I’m focused on playing for now. Coaching might be potentially something down the line but I’m not currently thinking that way - I might want to get a few hours back in my calendar at some stage!
What do you remember about your first game for Fermanagh?
I didn’t play in 2006 because of a couple of ankle injuries, so my first game was the last League game in 2007 against Donegal in Ballybofey. I probably did okay and that led me into the Championship where I made my debut against Tyrone.
We lost by a point and I was marking Brian Dooher - I had to run around after him for a day. But sure, if you’re going to play at that level you may as well go against the best at the start.
What’s your best memory from your playing days?
I suppose the highlight would’ve been the build-up and the games leading into the Ulster final in 2008. We probably saw it a wee bit again there this year and it brought back a few memories from 10 years ago – good and bad.
I was still pretty new to the set-up, everything was pretty new to me then, but Fermanagh had been knocking about at a decent level. We were playing Division O ne football or a high level of football for a number of years. A large number of the ’04 squad was still kicking around.
We would’ve all played a lot of schools’ football as well, a lot of us went through St Michael’s and won MacRory Cups, so we were all 22, 23, 24 and then you had the likes of Marty McGrath and big Barry Owens.
We had the quality there, and Malachy’s a really good manager – he’s shown that in his time with Monaghan. There was the fresh impetus that comes with any new manager, but he was so well organised too.
That put a bit of belief into the lads and created a bit of a buzz, probably quite similar to what you’ve seen with Rory [Gallagher] this year. In all Malachy’s years the training regime was tough and, from what I know, Rory’s is the same so we were in good nick.
And the worst?
If you’d asked me a month or two after I’d have said the second day when we lost to Armagh after a replay because we didn’t turn up, but now the biggest regret is not taking our chances the first day.
It was massive for us to get to the final but, when you reflect on it, you think more of it now than you did then. Then, you think when you get to one you’ll get to others in your career, but I obviously didn’t.

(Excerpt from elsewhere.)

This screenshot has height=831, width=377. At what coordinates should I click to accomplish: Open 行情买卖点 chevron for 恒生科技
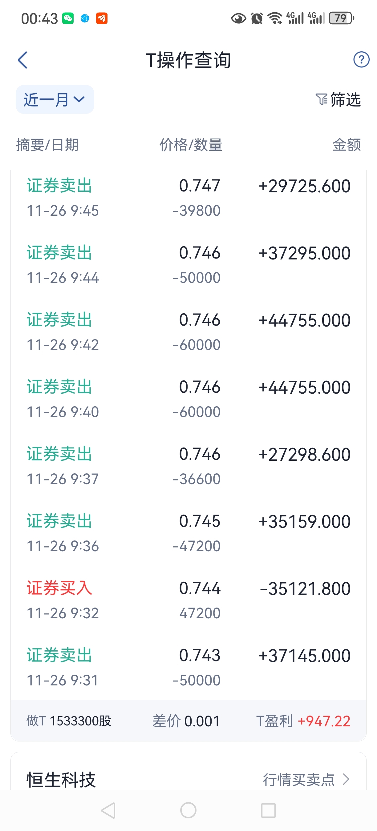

So as the years go on it probably gets a bit harder to take. When I walked through the pitch at the end of this year’s Ulster final to go home I was thinking ‘f**k, back here again’.
It was just the same sort of scenario and you’d feel for the lads. I’d have played with nearly them all and I know how tough it is.
Who is the biggest character you have played with?
There’s plenty. Of the ones I would’ve come through with, probably Eamon Maguire who’s still there. He was an excellent footballer but it would always have been known that if a jelly baby hits you on the back of the head, it’s probably him that’s thrown it.
Are you glad you played in your era rather than the modern day?
It’s hard to know. To be fair I kind of fit into the modern game okay because it’s up and down. I would think I would be okay because, when Malachy came in, that’s what they were trying to get myself and Damian Kelly to do. We used to nearly have a competition between ourselves to see who could pick up the most scores, but that’s sort of the way the game’s gone now.
Not massively. There’s obviously disappointments, injuries you’d prefer not to get, but when you’re playing sport at a high enough level, injuries are going to come. You can’t live your life with regrets.